2Dizer, neste contexto académico acelerado, que alguém produziu um estudo lento pode parecer ofensa ou injúria. Mas José Machado Pais assume essa caracterização explícita e orgulhosamente no seu novo livro Enredos sexuais, tradição e mudança: as mães, os zecas e as sedutoras de além-mar (2016). Num vídeo de apresentação da obra, descreve-a como “uma peça de artesanato, na medida em que foi elaborado com um tempo lento” (Pais, 2017). Para o autor, “a lentidão do tempo que caracteriza as pesquisas de pendor artesanal” era algo que podia jogar “a [s]eu favor” (Pais, 2016: 11). De facto, essa lentidão é a grande força e o principal contributo do livro, não só pelo conhecimento riquíssimo que gera, mas também pela postura científica que promove – porque, como nos diz o autor, “aquele tempo [lento] […] propicia […] descobertas etnográficas […], ao contrário daquelas pesquisas de terreno feitas a contrarrelógio que apenas questionam aquilo que pressupõe” (Pais, 2017).
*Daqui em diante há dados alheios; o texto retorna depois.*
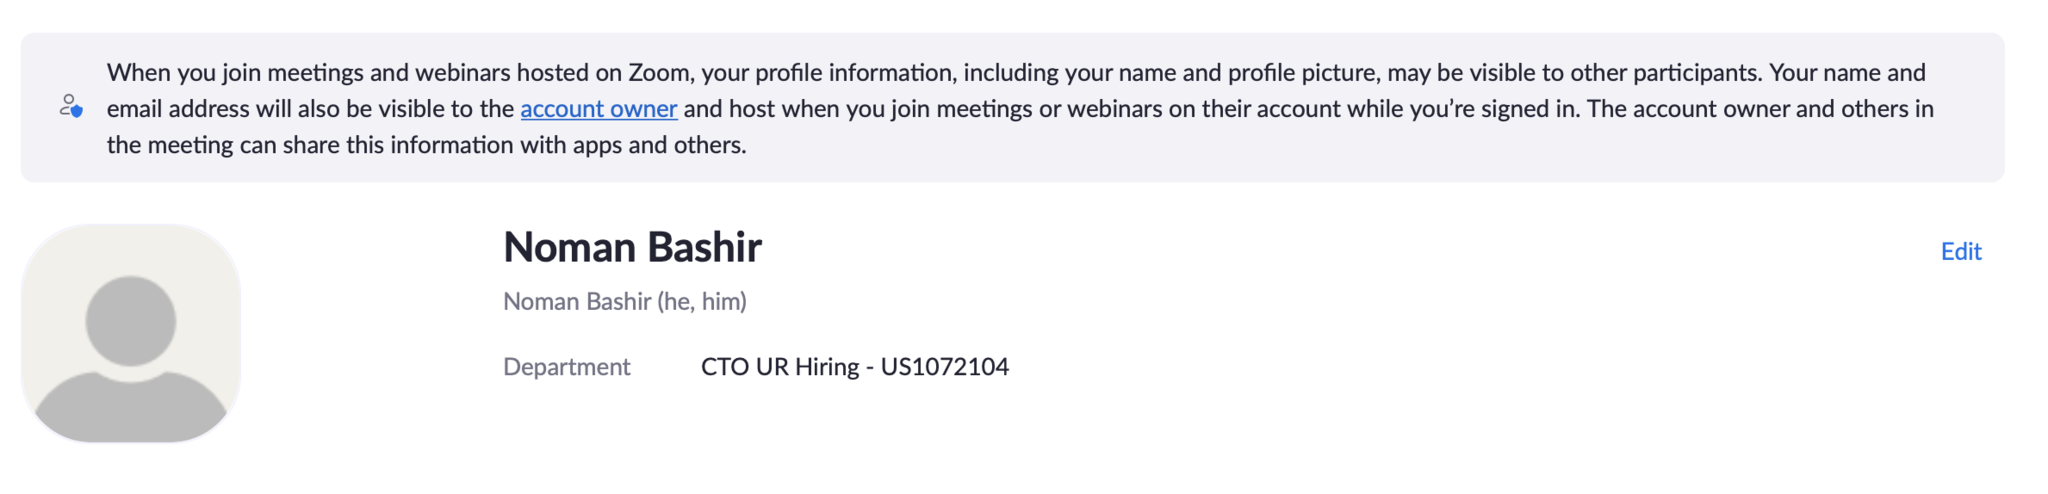Click Edit next to the profile name
Image resolution: width=2048 pixels, height=494 pixels.
(x=1960, y=251)
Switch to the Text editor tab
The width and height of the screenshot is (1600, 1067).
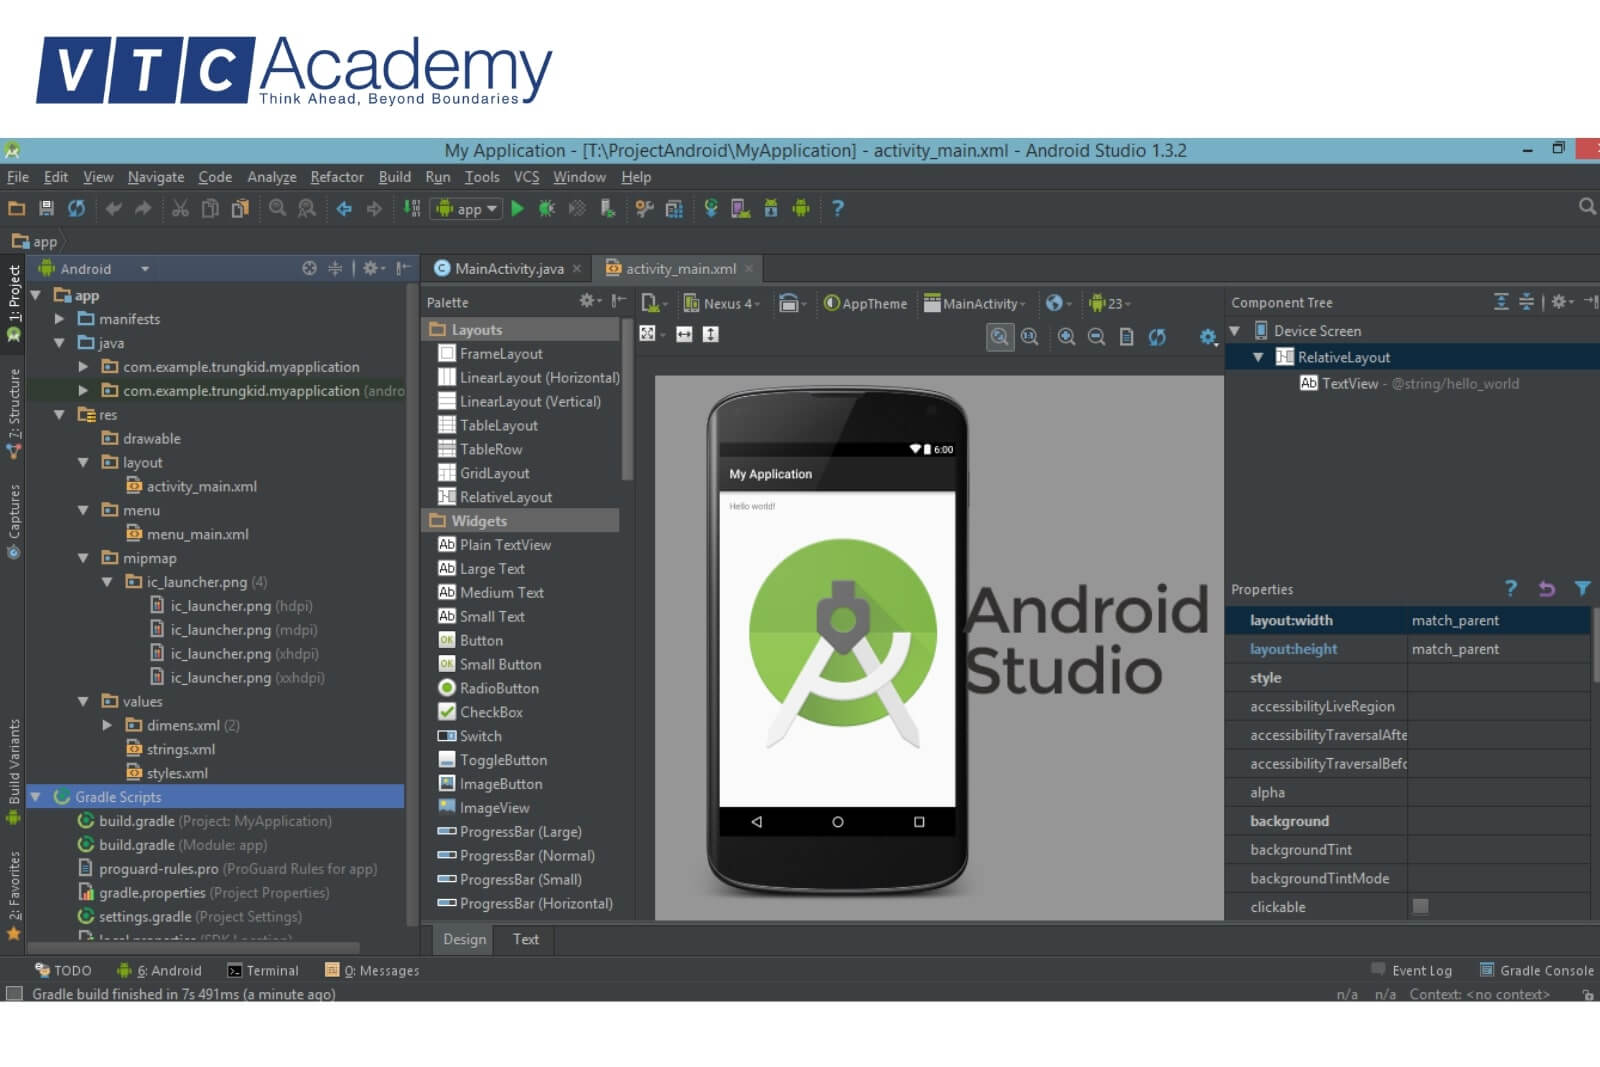coord(525,939)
3O livro é lento de muitas formas diferentes. É lento porque resulta de um longo e demorado trabalho de campo etnográfico sobre o movimento das “Mães de Bragança”. Desde a sua primeira incursão no terreno em Bragança em 2003, até à última visita em 2015, passaram mais de dez anos de trabalho de campo intermitente mas intenso em Trás-os-Montes e Espanha. Durante esse período, Machado Pais acumulou muita experiência de observação em casas de alterne e “cafés de subir”, muitas conversas com “mães”, clientes, prostitutas, autoridades locais, feiticeiras, proxenetas, jornalistas ou jovens, e muitas aventuras em lojas, feiras e festas… Tudo para nos ajudar a compreender este movimento altamente mediatizado, fundado em 2003 por um grupo de mulheres que, revoltadas com a infidelidade dos maridos, tentaram expulsar da região as trabalhadoras sexuais (maioritariamente) brasileiras que, na sua opinião, eram responsáveis por “desviar” estes homens.
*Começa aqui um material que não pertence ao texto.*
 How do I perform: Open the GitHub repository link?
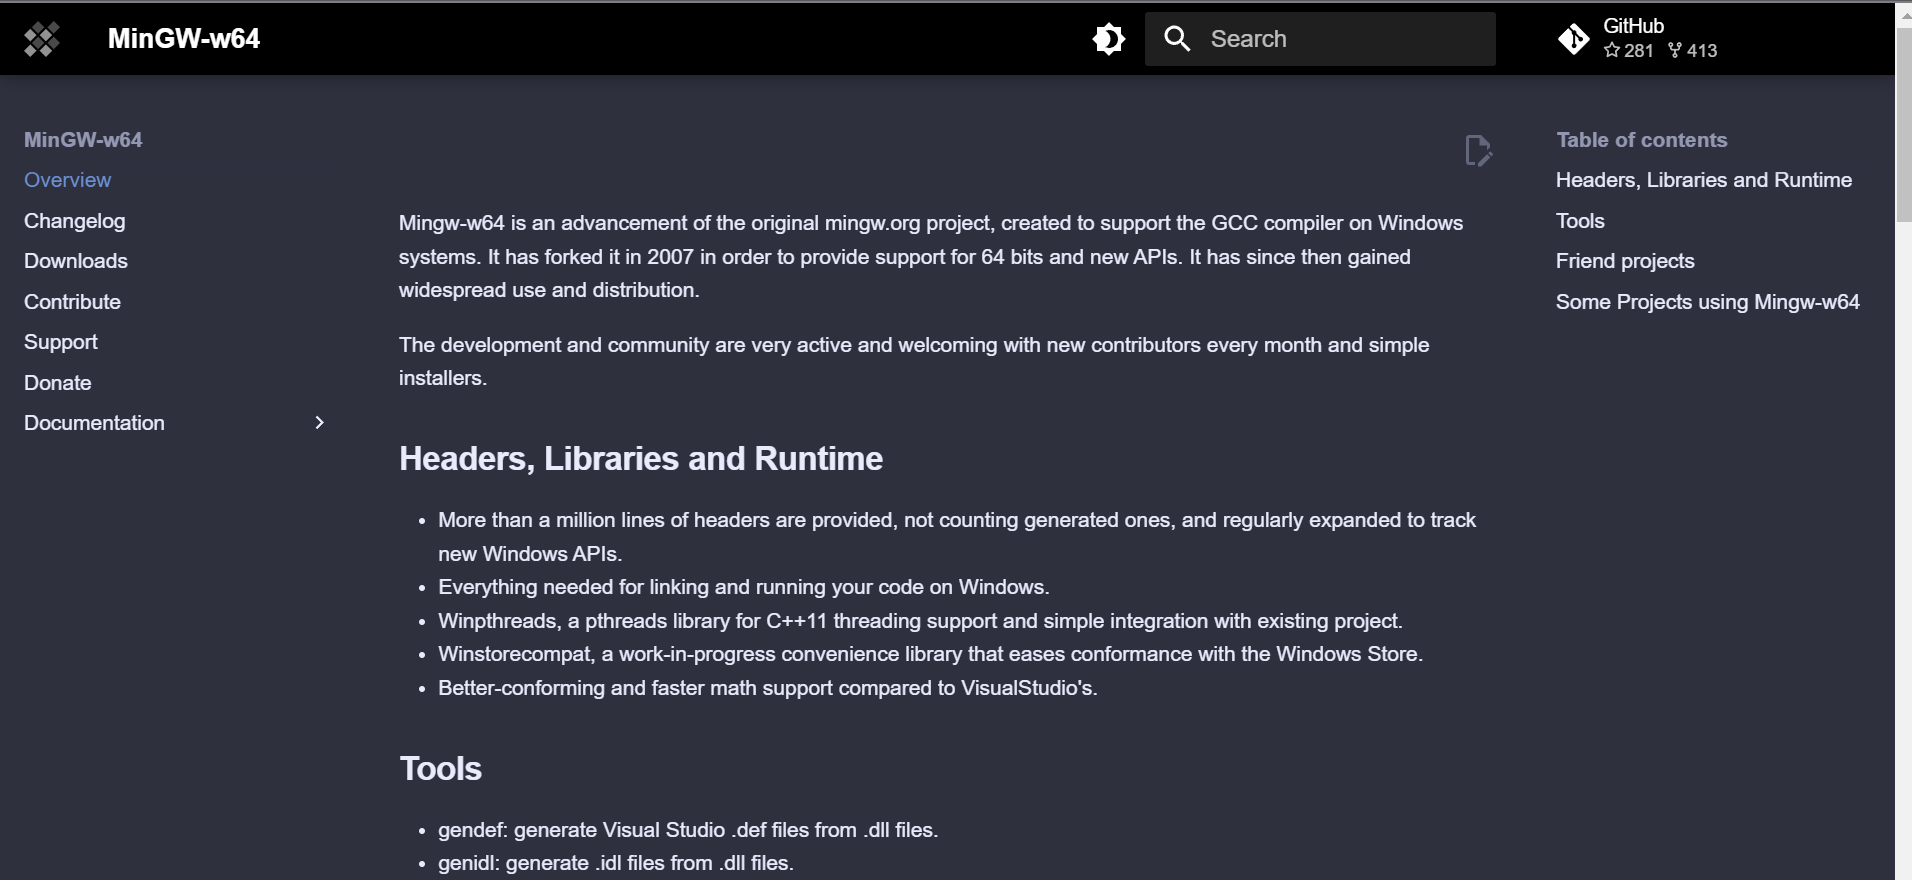coord(1638,39)
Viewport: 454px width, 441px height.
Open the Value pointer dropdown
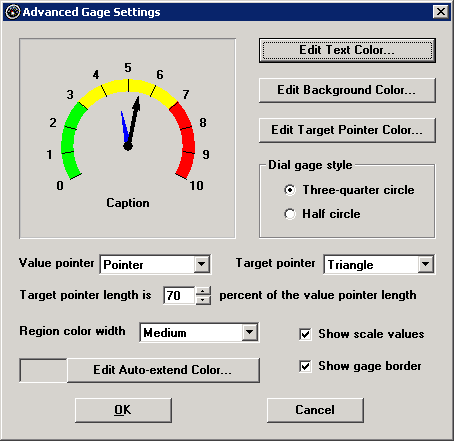[202, 265]
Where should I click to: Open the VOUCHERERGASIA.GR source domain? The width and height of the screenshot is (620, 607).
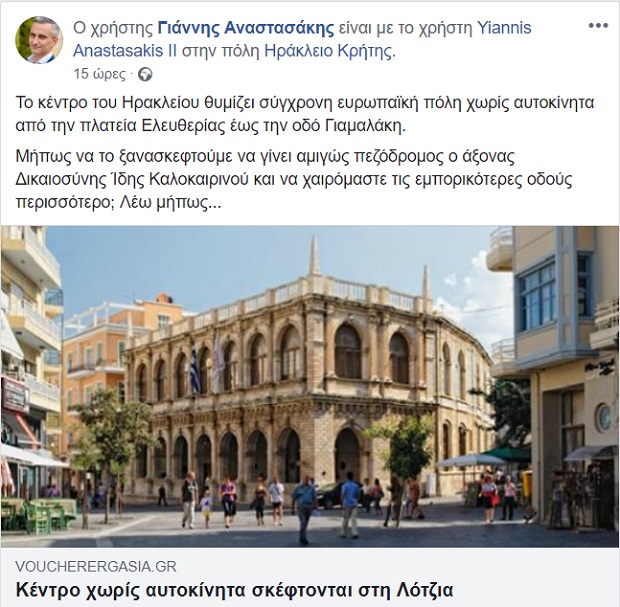pos(96,566)
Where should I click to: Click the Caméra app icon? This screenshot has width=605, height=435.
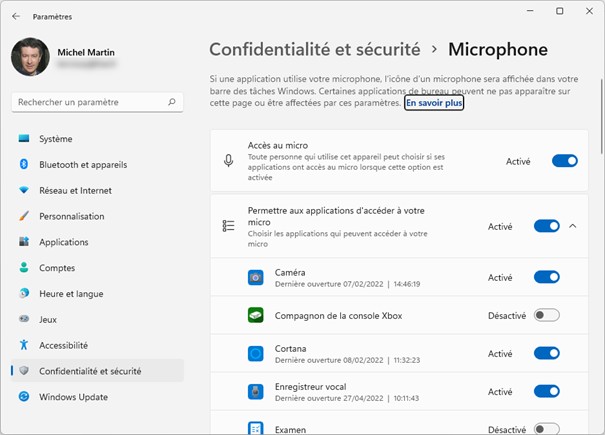[x=256, y=277]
4O livro é lento também porque não se precipita a formular uma análise sobre o seu objeto no calor do momento, mas toma o seu tempo. Ele chega-nos às mãos quase 15 anos depois da eclosão da polémica que estuda, “o tempo necessário para ganharmos uma boa distância em relação à realidade que se pretende” pesquisar (Pais, 2016: 12). Isto permite a Machado Pais analisar o movimento das “Mães de Bragança” não como um objeto concreto e claramente demarcado, mas sim como ponto de partida para uma análise mais vasta do modo como as pessoas negoceiam género, sexualidade e identidade nacional quando “as forças da tradição se enfrentam com as da mudança” (ibidem: 9) e quando “os costumes” locais se enfrentam com “o que vem de fora”, num mundo globalizado (ibidem: 286).
5O livro é lento porque se detém nos pormenores e saboreia os detalhes, deixando-os guiar a descoberta e discussão, resistindo à pressão para analisar apenas o que é útil e à tentação de chegar rapidamente a uma conclusão. Isto é possível porque o deambular de Machado Pais pelas ruas de Bragança e a região vizinha é, também ele, lento. É em passo vagaroso que ele passa à frente de uma certa casa de alterne, olhando-a de soslaio como quem estava ali por acaso à procura de outra coisa, talvez como muitos dos homens que visitam aquela casa, e outras parecidas, pela primeira vez. É de forma lenta, mas animada e atribulada, quase cinematográfica, que Machado Pais, “assumindo o papel de detetive” (2016: 58), percorre a lista telefónica e as ruas de Bragança à procura de um potencial entrevistado, dantes proprietário de uma das mais conhecidas casas de alterne da cidade, mas agora um recluso em prisão domiciliária. Este passo lento, a demorar-se nos pormenores, permite-lhe reparar em pequenas coisas que servem como mote para grandes análises. Um exemplo disso é a música pimba “Ó Maria dá-me o bife”, que Machado Pais ouve um dia, por acaso, tocar numa feira, e que acaba por inspirar um capítulo inteiro (o quarto dos oito capítulos que compõem o livro), no qual analisa normas de género e sexualidade através das letras de várias músicas e poemas populares.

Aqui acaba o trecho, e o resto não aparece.